(What the exercise asks):
Below are the entries; return exactly the line with "Click padlock icon" and every later line, without anything else.

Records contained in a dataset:
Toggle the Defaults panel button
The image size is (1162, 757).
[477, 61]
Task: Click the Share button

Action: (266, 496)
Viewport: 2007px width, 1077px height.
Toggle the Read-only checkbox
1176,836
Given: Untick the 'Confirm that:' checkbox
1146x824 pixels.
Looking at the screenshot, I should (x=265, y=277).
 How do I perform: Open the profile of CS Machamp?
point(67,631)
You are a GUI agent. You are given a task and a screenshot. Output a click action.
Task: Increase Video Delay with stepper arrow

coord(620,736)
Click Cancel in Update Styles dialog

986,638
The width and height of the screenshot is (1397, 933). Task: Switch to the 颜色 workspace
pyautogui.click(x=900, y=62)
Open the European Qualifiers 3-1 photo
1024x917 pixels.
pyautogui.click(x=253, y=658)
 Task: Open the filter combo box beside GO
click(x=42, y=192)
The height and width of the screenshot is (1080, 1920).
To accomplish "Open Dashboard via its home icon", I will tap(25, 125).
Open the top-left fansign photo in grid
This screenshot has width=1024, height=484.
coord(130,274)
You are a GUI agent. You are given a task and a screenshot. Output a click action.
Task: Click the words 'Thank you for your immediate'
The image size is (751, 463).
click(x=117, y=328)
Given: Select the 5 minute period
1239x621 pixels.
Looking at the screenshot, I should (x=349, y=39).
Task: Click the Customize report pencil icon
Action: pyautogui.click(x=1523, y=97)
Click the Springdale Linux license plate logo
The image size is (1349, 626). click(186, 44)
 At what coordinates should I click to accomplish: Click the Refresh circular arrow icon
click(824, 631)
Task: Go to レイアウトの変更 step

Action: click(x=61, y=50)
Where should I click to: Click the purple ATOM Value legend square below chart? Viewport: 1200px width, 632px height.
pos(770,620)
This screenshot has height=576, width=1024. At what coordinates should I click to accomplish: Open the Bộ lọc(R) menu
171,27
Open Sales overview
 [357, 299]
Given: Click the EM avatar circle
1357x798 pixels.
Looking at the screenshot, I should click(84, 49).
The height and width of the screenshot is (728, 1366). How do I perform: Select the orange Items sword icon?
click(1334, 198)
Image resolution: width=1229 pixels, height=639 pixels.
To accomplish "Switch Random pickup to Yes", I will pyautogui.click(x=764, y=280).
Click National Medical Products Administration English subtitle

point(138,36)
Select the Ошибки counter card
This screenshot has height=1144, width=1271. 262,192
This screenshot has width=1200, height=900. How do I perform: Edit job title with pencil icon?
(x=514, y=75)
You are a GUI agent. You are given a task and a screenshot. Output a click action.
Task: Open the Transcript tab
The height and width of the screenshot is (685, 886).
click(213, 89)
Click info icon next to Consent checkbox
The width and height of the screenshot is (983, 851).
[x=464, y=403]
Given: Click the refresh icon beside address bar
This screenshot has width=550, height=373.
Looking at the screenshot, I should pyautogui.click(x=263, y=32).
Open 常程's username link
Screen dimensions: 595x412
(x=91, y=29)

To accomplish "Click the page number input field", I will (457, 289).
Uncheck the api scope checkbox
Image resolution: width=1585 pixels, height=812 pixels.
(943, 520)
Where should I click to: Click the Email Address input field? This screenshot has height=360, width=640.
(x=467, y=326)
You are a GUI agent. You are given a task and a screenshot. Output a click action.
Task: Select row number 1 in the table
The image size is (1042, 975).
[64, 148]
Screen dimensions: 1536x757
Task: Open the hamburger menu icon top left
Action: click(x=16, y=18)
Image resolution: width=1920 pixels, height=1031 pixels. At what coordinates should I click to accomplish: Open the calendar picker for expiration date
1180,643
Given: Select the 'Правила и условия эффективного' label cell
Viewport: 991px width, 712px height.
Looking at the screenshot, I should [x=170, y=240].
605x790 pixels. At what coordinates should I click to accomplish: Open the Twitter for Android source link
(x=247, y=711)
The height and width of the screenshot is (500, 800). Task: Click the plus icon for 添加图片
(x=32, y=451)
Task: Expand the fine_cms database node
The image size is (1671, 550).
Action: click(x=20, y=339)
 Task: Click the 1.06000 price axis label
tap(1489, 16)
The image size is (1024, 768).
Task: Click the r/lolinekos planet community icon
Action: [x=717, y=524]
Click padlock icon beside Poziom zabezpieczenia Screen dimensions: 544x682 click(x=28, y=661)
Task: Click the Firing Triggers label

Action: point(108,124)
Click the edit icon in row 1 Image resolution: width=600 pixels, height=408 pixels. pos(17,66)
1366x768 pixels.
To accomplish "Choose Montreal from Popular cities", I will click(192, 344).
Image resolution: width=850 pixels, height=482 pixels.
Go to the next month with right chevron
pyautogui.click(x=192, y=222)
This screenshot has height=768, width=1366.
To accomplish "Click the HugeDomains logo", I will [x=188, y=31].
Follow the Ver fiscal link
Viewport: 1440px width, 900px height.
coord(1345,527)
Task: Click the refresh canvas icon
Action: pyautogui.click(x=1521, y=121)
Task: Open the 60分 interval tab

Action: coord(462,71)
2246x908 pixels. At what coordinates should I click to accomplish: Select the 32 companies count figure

(Output below):
Click padlock icon beside Poziom zabezpieczenia Screen dimensions: 544x682 click(x=28, y=661)
Task: Click the Firing Triggers label

Action: point(108,124)
Click the edit icon in row 1 Image resolution: width=600 pixels, height=408 pixels. pos(17,66)
1366x768 pixels.
To accomplish "Choose Montreal from Popular cities", I will click(192, 344).
Image resolution: width=850 pixels, height=482 pixels.
Go to the next month with right chevron
pyautogui.click(x=192, y=222)
This screenshot has height=768, width=1366.
To accomplish "Click the HugeDomains logo", I will [x=188, y=31].
Follow the Ver fiscal link
Viewport: 1440px width, 900px height.
coord(1345,527)
Task: Click the refresh canvas icon
Action: pyautogui.click(x=1521, y=121)
Task: Open the 60分 interval tab

Action: coord(462,71)
2246x908 pixels. At what coordinates should I click to accomplish: Select the 32 companies count figure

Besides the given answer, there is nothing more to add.